I have discovered the Cretan Laouto some time ago and have written the following post in my German blog. I thought that I should also make a version in English about this interesting instrument from Greece. The Cretan Laouto has 4 double strings, the three lower strings are tuned in octaves, the highest strings are [...]

More...

Imported from the web site Mandoisland Blog news feed.

----------


## Dagger Gordon

This instrument is great. I've got a taste for Cretan music.

One of my favourite CDs is If I Greet The Mountains by Giorgis Xylouris, Stelios Petrakis and Perikles Papapetropoulis. Lots of wonderful playing on instruments very closely related to the mandolin such as the laouto and bulgari. 

Well worth a listen -honestly.

http://www.accords-croises.com/en/la...?produit_id=32

Stelios Petrakis is a leading musician in Crete but is also a fine instrument maker.

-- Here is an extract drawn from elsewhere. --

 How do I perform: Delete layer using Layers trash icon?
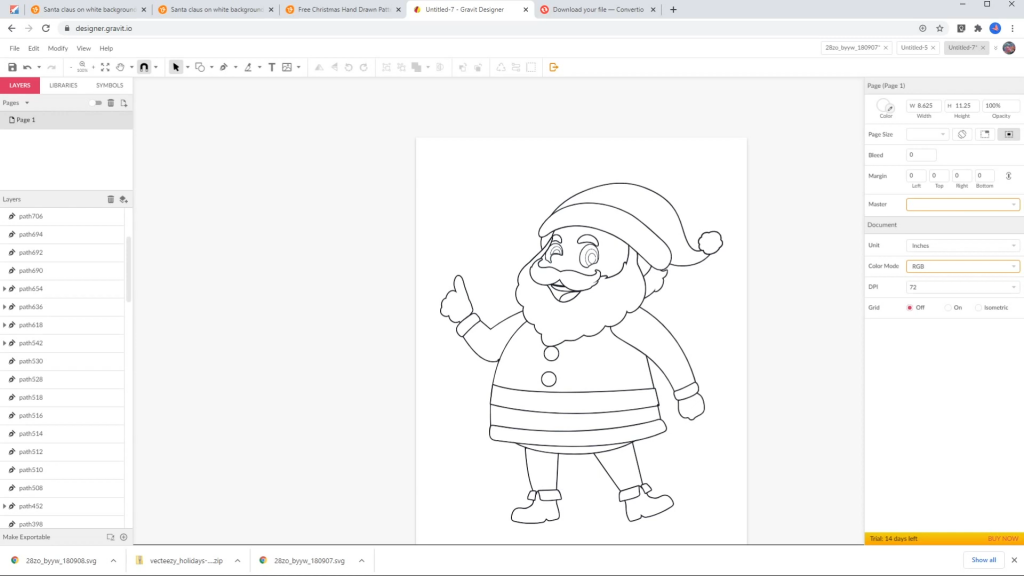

Here are some descriptions from his web-site of some of the instruments he makes from that part of the world.

http://www.steliospetrakis.com/instruments?lang=en

----------


## Bertram Henze

I think it also features in this movie scene (far right in the front row).

----------


## Graham McDonald

> I think it also features in this movie scene (far right in the front row).

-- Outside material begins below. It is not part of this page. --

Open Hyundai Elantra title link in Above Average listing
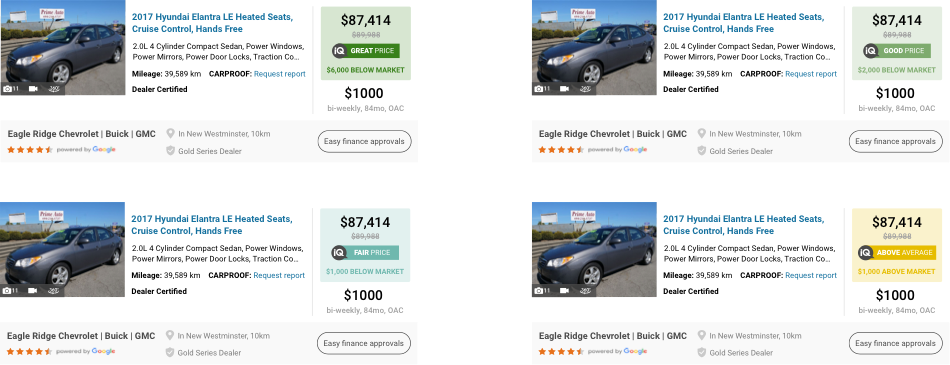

That is an oud, lautos are a little different. Lautos don't really fit in trad rembetika bands, but some of the younger Greek musicians here here don't worry too much about a purist approach. Great clip though. Bouzoukis, tzouras, baglamas and whatever of all different sizes and kinds.

George Xylouris spent many years in Australia and had a stunning band here in the late 90s. Look out for an Australian/Greek band, based in Greece these days, Apodomi Campania. Absolutely delightful music and central to the current revival of rembetika in Greece.

graham

----------


## Dagger Gordon

Here is a wee film about music from Crete. I think it is a sort or 'trailer' for a much longer film.
It starts with Stelios Petrakis playing the lyra - a form of fiddle.

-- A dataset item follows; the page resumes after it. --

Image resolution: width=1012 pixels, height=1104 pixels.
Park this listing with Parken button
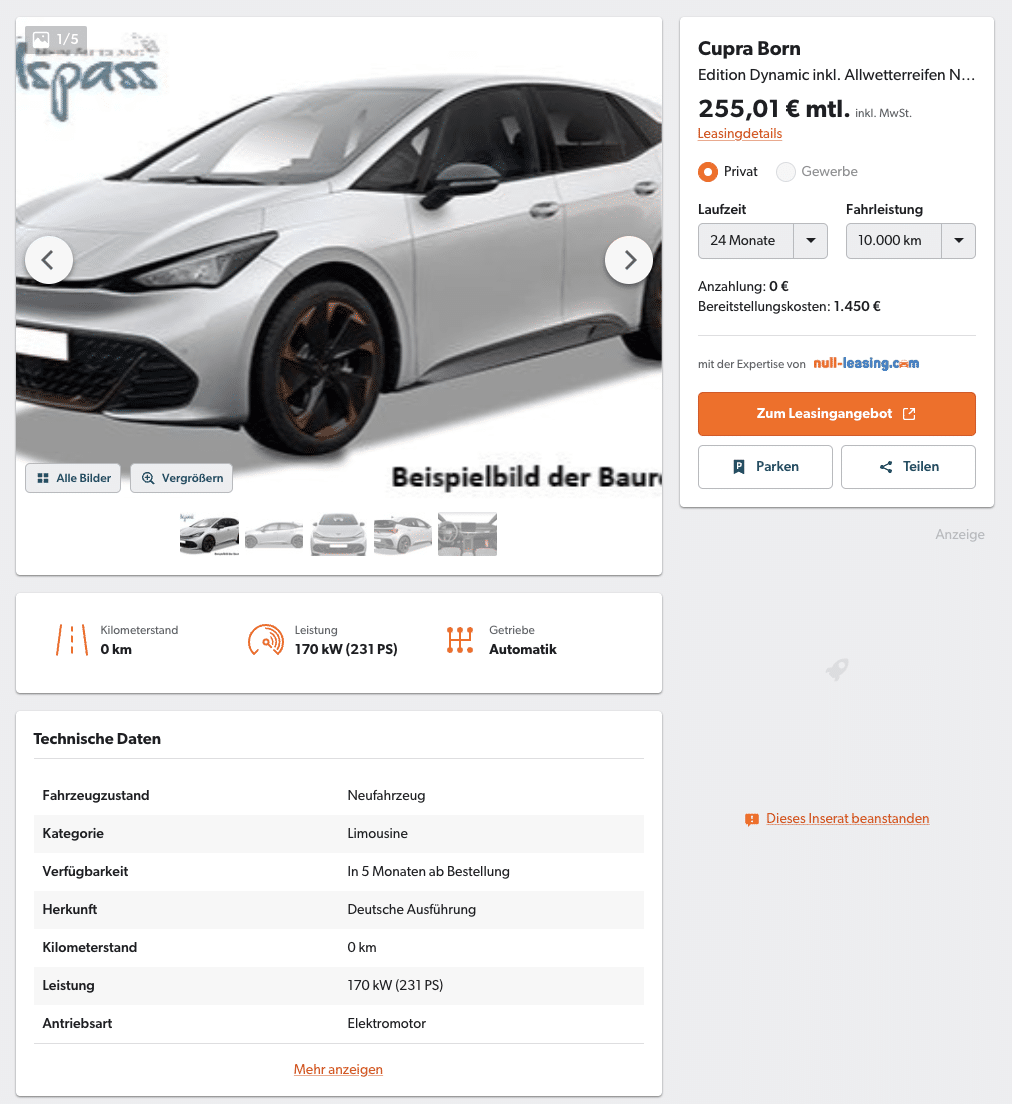tap(765, 467)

http://www.youtube.com/watch?v=-5zraKeeBOY

----------

Jim Garber

----------


## Dagger Gordon

Here's a clip of a gig I would have liked to be at. Psarantonis singing O Dias.  What atmosphere!

http://www.youtube.com/watch?v=89NgOOeW07g

----------


## Dagger Gordon

Stelios Petrakis seems to have a new group called The Cretan Quartet. 

Great stuff!

http://www.youtube.com/watch?v=kslm9t9W8fQ&feature=plcp

----------


## Dagger Gordon

Stelios Petrakis - lyra, Dimitris Sideris - Cretan lauto

----------

DavidKOS, 

Simon DS

----------


## Simon DS

Many thanks to mandoisland.com for this link:
Wonderful!

https://youtu.be/R6B20bAbVp0

----------